▶ Task 1
Decide whether each statement agrees with the DQN exploration discussion: (a) a DQN lets the user set exploration_fraction and exploration_final_eps but not the initial exploration value; (b) the exploration schedule is currently created in __init__; (c) the reply suggests a parameter named exploration_start_eps that defaults to 0.5. For each, answer yes or no and quote the words from the text that settle it.
▶ Task 2
Carry the DQN exploration discussion forward from its final sentence.

When creating a DQN, there is an option to specify exploration_fraction and exploration_final_eps, but not the initial value.
As a result, the value is in DQN.run() with a linear schedule beginning at 1:
# Create the schedule for exploration starting from 1.
self.exploration = LinearSchedule(schedule_timesteps=int(self.exploration_fraction * total_timesteps), initial_p=1.0, final_p=self.exploration_final_eps)
It would be helpful to set this initial value to something other than 1 so that users could easily specify it ahead of time. Alternatively, it would be helpful to have the option to pass in the schedule (or a custom function that took the step count as input and returned epsilon). A more simple approach would be to simply put the line that defines the self.exploration in __init__ rather than run so that a savvy user could overwrite self.exploration.
Hey. That's a good point. This would also be a useful parameter if e.g. one loads existing parameters and wants to have a small amount of exploration (but some) from the beginning. For simplicity I would provide this as a parameter to DQN __init__ (e.g. exploration_start_eps, which defaults to 1.0). If we move creation of schedule to __init__ we need to check if scheduler should be reset at the beginning of each learn() (in case scheduler has parameters to reset) and it could change some existing behavior.

▶ Data excerpt
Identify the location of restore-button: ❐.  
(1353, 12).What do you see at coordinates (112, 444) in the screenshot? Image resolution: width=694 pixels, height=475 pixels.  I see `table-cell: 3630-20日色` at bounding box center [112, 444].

▶ Answer 1
(a) Yes: "there is an option to specify exploration_fraction and exploration_final_eps, but not the initial value."
(b) No: "the value is in DQN.run() with a linear schedule beginning at 1"
(c) No: "exploration_start_eps, which defaults to 1.0"

▶ Answer 2
On one hand I agree on the "support for savvy users", but on the other hand things like these could start complicating the code. Personally I have copied the corresponding files (e.g. dqn.py) and done necessary "savvier" modifications there, which works out well most of the time.
We would appreciate a PR on the exploration_start_epsilon :)
Cool, it sounds like a good approach here is to pass exploration_start_eps to DQN.__init__ with default of 1, then to save that value in the same way that exploration_final_eps is saved as a parameter.
Am still fairly new to proper PR etiquette so I may ask for help but this is a pretty small fix that I think I can manage :)
@Miffyli it looks like testing on the DQN is fairly limited -- are there any tests I should add here?
Since this only changes one parameter to a scheduler, I do not think it would be a DQN test and we should rather test the scheduler. If you could add a test for LinearScheduler in test_schedules.py, that should do the trick :)